-- Recorded data follows --
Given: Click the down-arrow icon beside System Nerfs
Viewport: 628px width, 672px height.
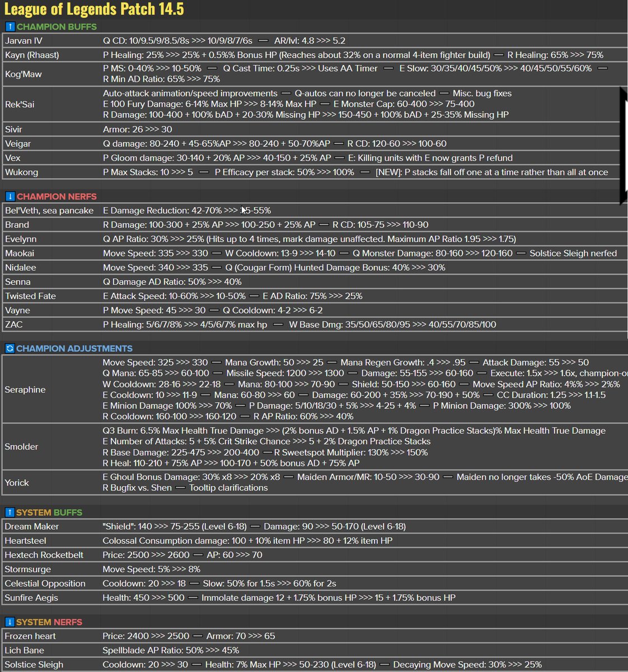Looking at the screenshot, I should tap(10, 622).
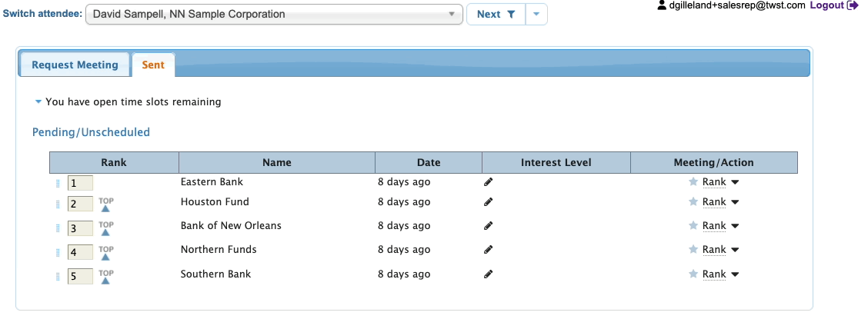
Task: Click the Logout link
Action: (826, 5)
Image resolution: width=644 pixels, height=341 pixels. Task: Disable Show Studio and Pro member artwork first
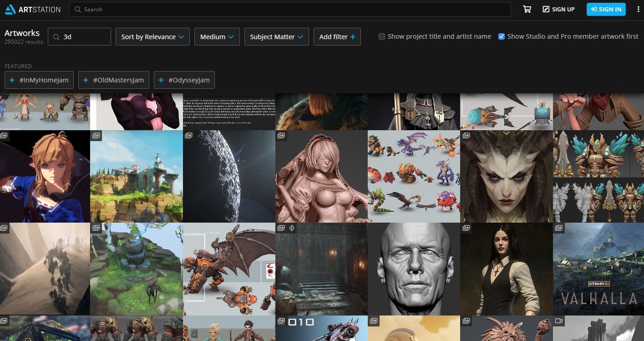[501, 36]
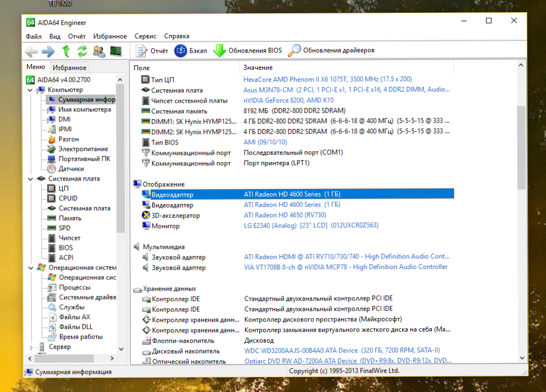Switch to the Избранное tab

[x=69, y=68]
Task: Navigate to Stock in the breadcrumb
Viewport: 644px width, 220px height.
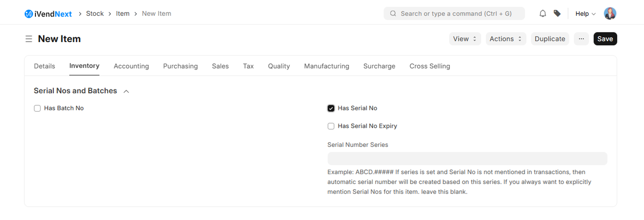Action: (x=95, y=14)
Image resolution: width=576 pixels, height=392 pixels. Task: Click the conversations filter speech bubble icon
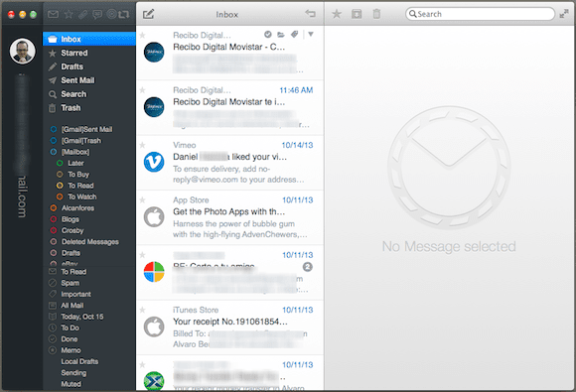click(x=97, y=14)
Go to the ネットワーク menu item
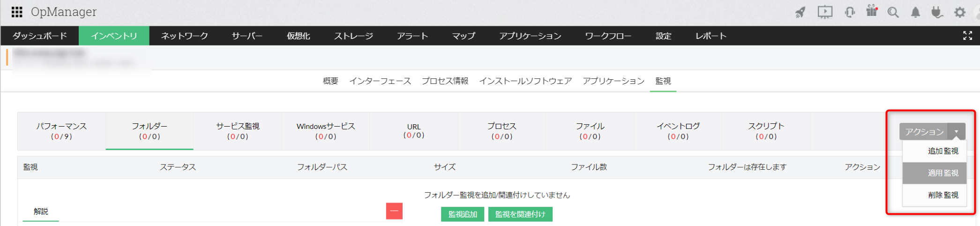 tap(184, 36)

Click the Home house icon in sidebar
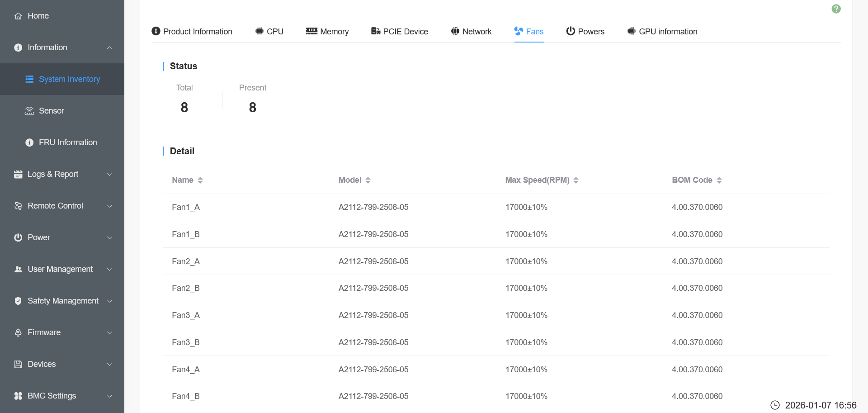[18, 16]
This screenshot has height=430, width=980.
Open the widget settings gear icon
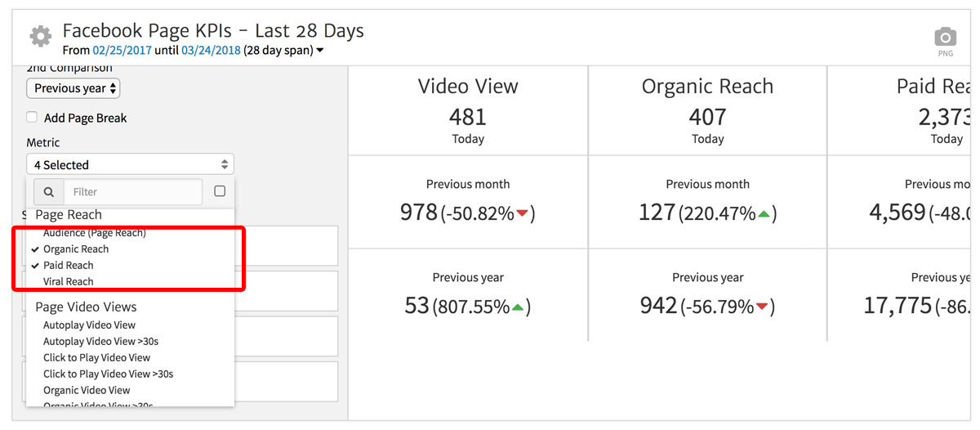(40, 37)
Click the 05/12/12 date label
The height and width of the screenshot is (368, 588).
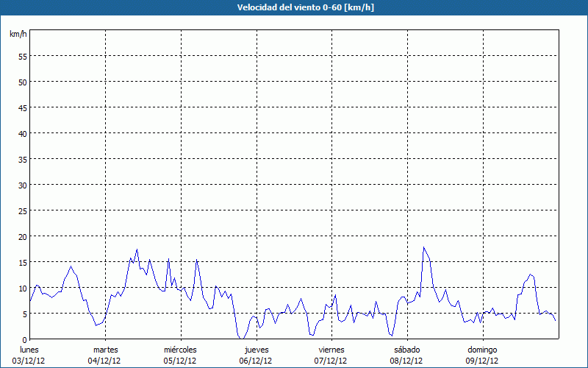[180, 361]
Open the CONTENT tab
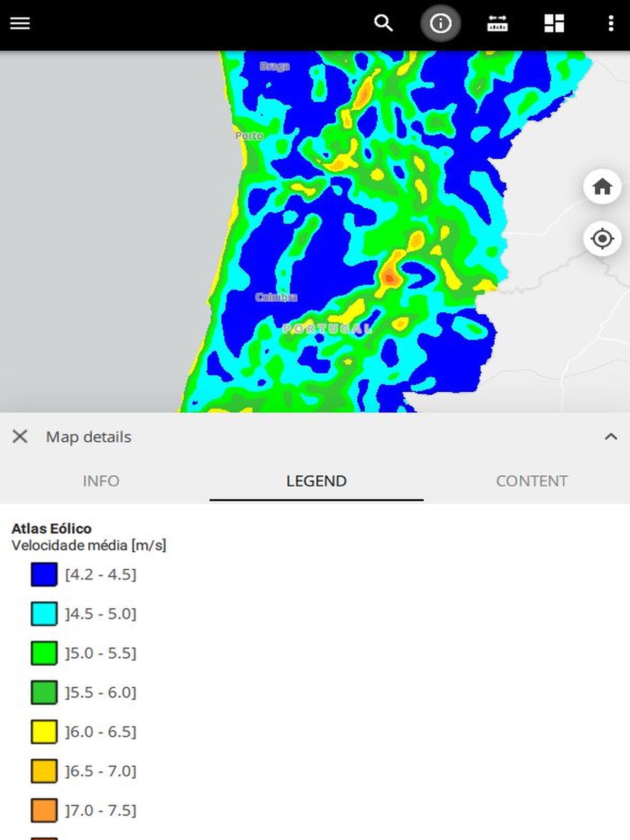The image size is (630, 840). click(x=532, y=481)
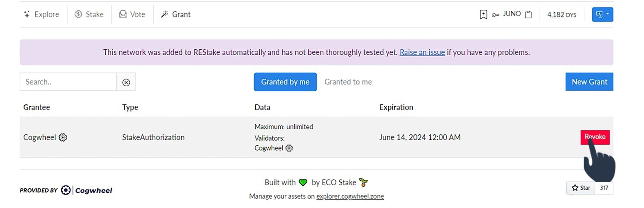The height and width of the screenshot is (208, 644).
Task: Focus the grants Search field
Action: [68, 82]
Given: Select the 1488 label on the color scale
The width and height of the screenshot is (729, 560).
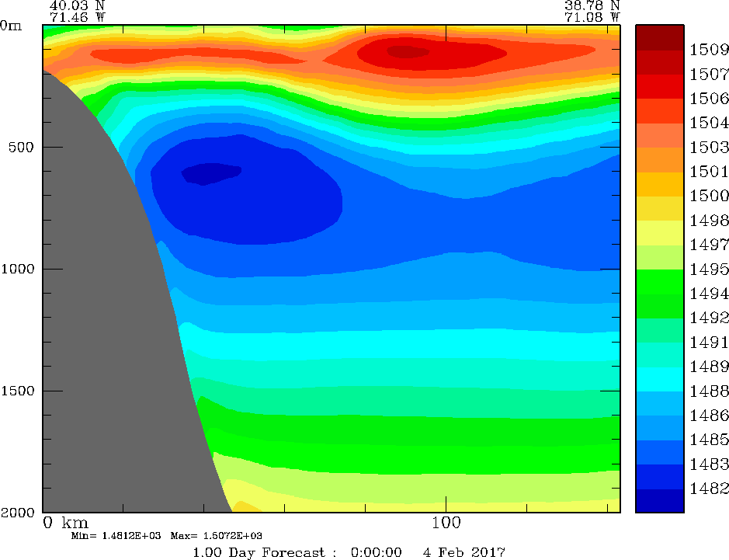Looking at the screenshot, I should click(x=709, y=391).
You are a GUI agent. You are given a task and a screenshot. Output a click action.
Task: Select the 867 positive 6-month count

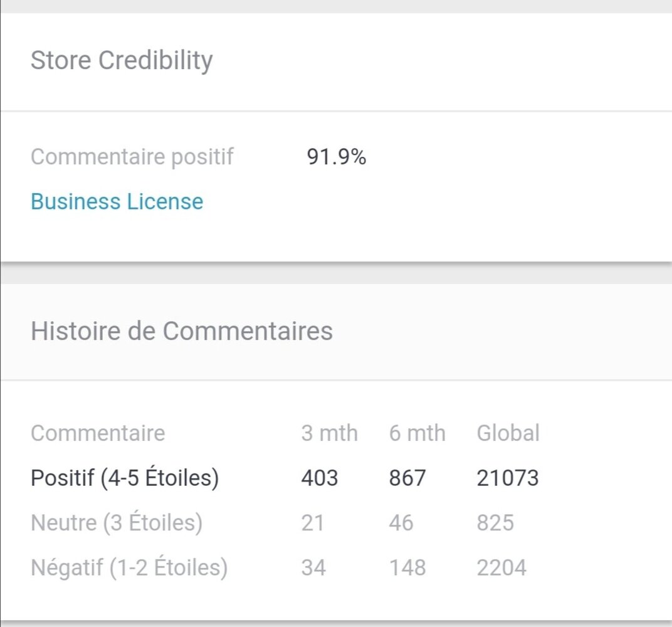409,478
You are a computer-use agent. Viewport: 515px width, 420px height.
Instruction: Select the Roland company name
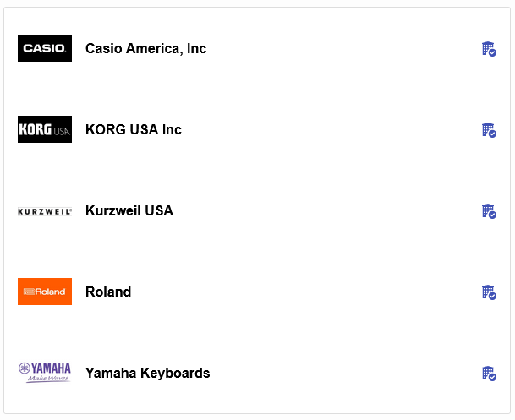point(108,292)
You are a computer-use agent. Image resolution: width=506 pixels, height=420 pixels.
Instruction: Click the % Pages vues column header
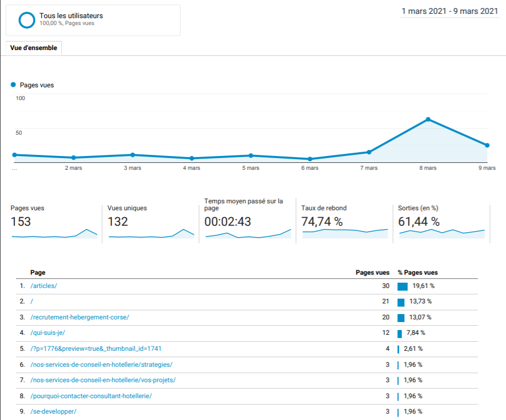418,273
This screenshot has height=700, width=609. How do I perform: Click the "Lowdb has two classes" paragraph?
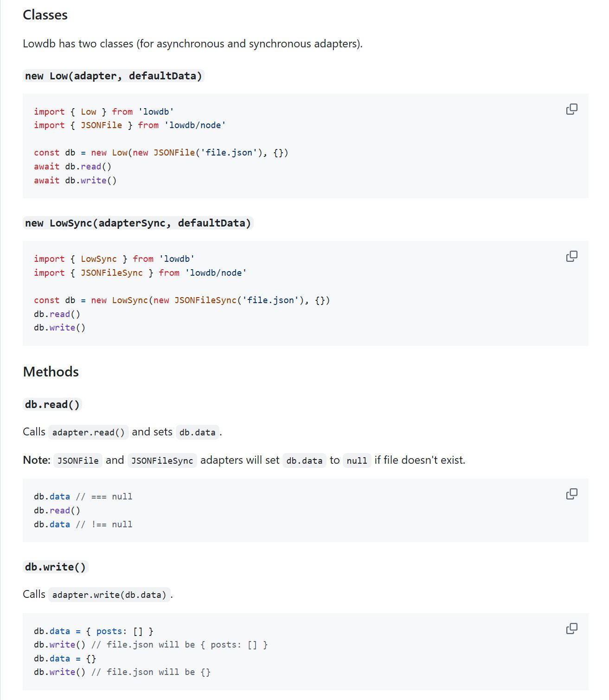pyautogui.click(x=192, y=44)
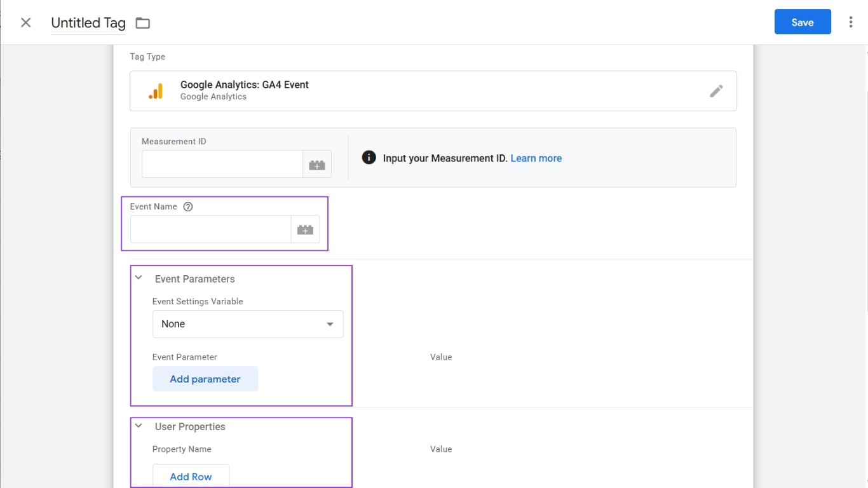The height and width of the screenshot is (488, 868).
Task: Select the Untitled Tag name to rename it
Action: coord(88,23)
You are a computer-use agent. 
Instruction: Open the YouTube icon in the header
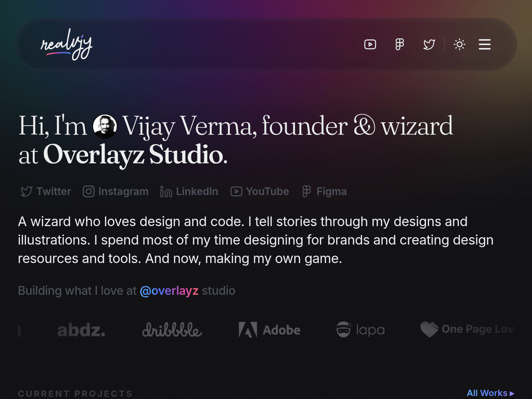pyautogui.click(x=370, y=44)
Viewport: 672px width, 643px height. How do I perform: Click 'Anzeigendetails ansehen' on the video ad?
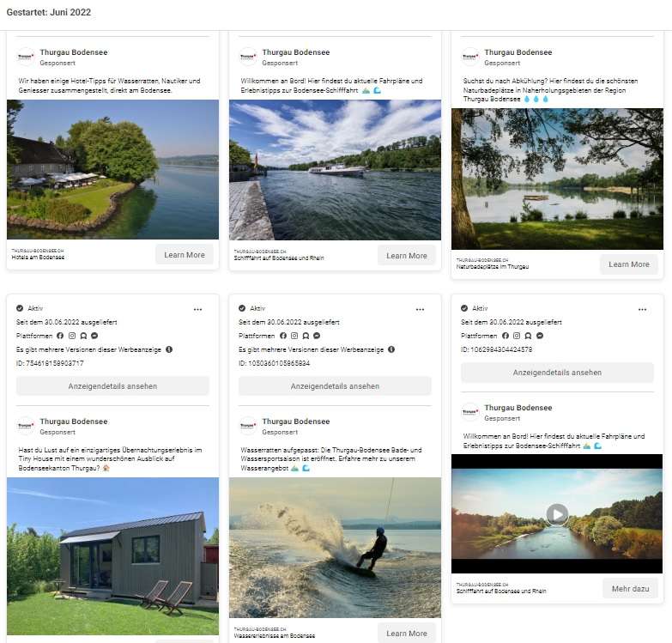click(557, 373)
-- Recorded data concluded --
**Task to carry out**
Make an exact copy of the records above. Keep out every picture.

**Response**
Given: Click the down-arrow icon beside System Nerfs
Viewport: 628px width, 672px height.
Looking at the screenshot, I should tap(10, 622).
Task: Click the Logout link
Action: (826, 5)
Image resolution: width=644 pixels, height=341 pixels. Task: Disable Show Studio and Pro member artwork first
[501, 36]
Switch to the Избранное tab

[x=69, y=68]
Task: Navigate to Stock in the breadcrumb
Viewport: 644px width, 220px height.
Action: (x=95, y=14)
Image resolution: width=576 pixels, height=392 pixels. Task: Click the conversations filter speech bubble icon
click(x=97, y=14)
Go to the ネットワーク menu item
 tap(184, 36)

Click the Home house icon in sidebar
[18, 16]
This screenshot has height=430, width=980.
Open the widget settings gear icon
(40, 37)
Click the 05/12/12 date label
The height and width of the screenshot is (368, 588).
[180, 361]
Open the CONTENT tab
The image size is (630, 840). click(x=532, y=481)
The height and width of the screenshot is (208, 644).
Task: Focus the grants Search field
Action: [68, 82]
Given: Select the 1488 label on the color scale
The width and height of the screenshot is (729, 560).
Looking at the screenshot, I should click(x=709, y=391).
You are a GUI agent. You are given a task and a screenshot. Output a click action.
Task: Select the 867 positive 6-month count

409,478
You are a computer-use agent. Viewport: 515px width, 420px height.
Instruction: Select the Roland company name
point(108,292)
You are a computer-use agent. Image resolution: width=506 pixels, height=420 pixels.
Instruction: Click the % Pages vues column header
418,273
This screenshot has height=700, width=609. How do I perform: Click the "Lowdb has two classes" paragraph?
pyautogui.click(x=192, y=44)
The height and width of the screenshot is (488, 868).
Task: Select the Untitled Tag name to rename it
Action: coord(88,23)
You are a computer-use agent. 
Instruction: Open the YouTube icon in the header
pyautogui.click(x=370, y=44)
Viewport: 672px width, 643px height. How do I perform: Click 'Anzeigendetails ansehen' on the video ad?
click(557, 373)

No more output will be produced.